信頼経営 仕事人として、人として何よりも大切なこと

鎌倉達郎氏による『信頼経営 仕事人として、人として何よりも大切なこと』(幻冬舎メディアコンサルティング)は、美容医療の最前線で培われた実践知を「信頼」というキーワードで体系化した一冊です。

著者は聖心美容クリニック統括院長として約30年にわたり患者と向き合ってきた医師であり、業界団体での活動経験も豊富です。

本書は、目に見えにくい「信頼」という要素がいかに組織経営の土台となるのかを、現場の視点から解き明かしています。

信頼は経営の「インフラ」である

鎌倉氏は「信頼は経営のインフラである」と強調しています。

売上や効率性といった数字の裏には、患者やスタッフとの関係性、さらには業界全体の信用が存在し、それを支えるのが「信頼」であるという立場です。

美容医療は、結果が目に見えて評価される厳しい現場です。
そこでは、一度でも信頼を損なうと患者は離れ、組織の評判も大きく傷つきます。そのため著者は、信頼を「結果を支える基盤」と位置づけています。

単なる理念ではなく、現場で日々積み重ねる行為――丁寧な説明、誠実な対応、失敗の公開と改善――が信頼を形成するのです。

失敗から学び、仕組みに変える

本書の特徴のひとつは、著者自身の失敗体験を隠さず取り上げている点です。

美容医療の現場では、クレームや予期せぬトラブルが避けられません。

鎌倉氏はその過程で「失敗を隠すのではなく、共有し、改善へとつなげる」姿勢を強調しています。

たとえば、患者対応における不十分な説明からトラブルが起きた場合、個人の責任追及ではなく、組織として仕組みを整える契機とします。
こうした改善の積み重ねがスタッフ間の信頼を高め、組織文化をつくりあげるのです。

さらに、スタッフ育成においても信頼の積み重ねが基盤になります。

誤りを犯した際に一方的に叱責するのではなく、成長につながるようサポートする。

こうした「信頼に基づくマネジメント」が、現場での離職率の低減や組織の安定につながると説明されています。

信頼経営は業種を超えて役立つ

本書は美容医療の実例を扱っていますが、出版社の紹介では「経営者、管理職、起業家など幅広い層に向けた実務書」と位置づけられています。

信頼を中心に据えたマネジメントは、医療現場だけでなく、どのような組織でも共通して活用できる考え方です。
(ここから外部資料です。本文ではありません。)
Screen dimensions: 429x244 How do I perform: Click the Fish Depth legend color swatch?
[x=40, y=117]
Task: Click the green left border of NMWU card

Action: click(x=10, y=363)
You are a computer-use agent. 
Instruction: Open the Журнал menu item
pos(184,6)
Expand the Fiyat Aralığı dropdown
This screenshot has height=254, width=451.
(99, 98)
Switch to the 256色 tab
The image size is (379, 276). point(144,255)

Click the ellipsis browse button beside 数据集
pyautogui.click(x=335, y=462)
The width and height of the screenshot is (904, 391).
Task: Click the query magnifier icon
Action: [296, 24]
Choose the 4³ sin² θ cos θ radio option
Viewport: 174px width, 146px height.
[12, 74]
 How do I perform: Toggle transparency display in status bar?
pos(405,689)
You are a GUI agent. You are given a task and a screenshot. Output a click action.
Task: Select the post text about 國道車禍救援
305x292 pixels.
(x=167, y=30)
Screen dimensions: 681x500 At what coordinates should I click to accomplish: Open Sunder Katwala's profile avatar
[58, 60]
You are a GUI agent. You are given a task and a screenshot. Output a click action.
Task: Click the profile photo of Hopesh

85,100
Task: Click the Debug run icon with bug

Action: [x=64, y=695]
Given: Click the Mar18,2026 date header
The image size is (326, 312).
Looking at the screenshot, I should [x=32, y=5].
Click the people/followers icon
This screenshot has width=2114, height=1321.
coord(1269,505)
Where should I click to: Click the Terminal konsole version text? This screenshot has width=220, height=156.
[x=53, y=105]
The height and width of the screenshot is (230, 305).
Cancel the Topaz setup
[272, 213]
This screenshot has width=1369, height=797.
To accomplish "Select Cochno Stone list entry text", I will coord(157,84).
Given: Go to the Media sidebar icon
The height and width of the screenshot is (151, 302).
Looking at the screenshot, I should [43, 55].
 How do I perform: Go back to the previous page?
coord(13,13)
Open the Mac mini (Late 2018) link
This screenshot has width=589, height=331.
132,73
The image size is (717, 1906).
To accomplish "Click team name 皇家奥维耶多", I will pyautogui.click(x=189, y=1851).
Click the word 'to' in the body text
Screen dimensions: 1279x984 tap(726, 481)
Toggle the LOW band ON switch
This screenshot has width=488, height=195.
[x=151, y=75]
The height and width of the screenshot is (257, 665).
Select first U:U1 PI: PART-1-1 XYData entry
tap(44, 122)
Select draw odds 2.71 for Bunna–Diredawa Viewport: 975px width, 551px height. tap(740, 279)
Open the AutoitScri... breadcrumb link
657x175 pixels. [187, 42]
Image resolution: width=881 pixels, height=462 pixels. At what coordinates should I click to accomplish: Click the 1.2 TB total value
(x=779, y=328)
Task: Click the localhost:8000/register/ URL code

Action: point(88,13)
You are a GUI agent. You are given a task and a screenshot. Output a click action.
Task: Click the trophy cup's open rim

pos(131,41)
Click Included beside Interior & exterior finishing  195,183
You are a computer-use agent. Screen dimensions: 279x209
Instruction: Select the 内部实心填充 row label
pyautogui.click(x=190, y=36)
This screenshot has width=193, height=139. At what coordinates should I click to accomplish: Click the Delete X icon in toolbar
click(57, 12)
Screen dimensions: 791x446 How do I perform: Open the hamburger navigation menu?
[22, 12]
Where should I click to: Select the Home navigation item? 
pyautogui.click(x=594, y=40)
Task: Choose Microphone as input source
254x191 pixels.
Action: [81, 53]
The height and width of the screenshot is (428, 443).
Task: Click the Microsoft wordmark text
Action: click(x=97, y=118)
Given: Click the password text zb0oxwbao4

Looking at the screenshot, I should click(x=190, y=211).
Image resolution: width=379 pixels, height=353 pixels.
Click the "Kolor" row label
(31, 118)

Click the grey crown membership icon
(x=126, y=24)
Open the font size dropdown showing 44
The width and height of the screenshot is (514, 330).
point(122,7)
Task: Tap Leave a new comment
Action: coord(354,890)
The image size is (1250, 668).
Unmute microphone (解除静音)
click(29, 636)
例えば、顧客対応やクレーム処理、組織内の意思疎通といった課題に直面するビジネスパーソンにとって、信頼の重要性を改めて認識し、日々の行動へ落とし込む指針となるでしょう。

本書は具体的エピソードと原理原則を往復する形で記述されています。

理論書ではなく「現場からの実務書」として、読みやすさと実用性が意識された構成になっていることも特徴です。

本書は経営者やリーダーにとって、数字では測れない価値を見直す契機となるでしょう。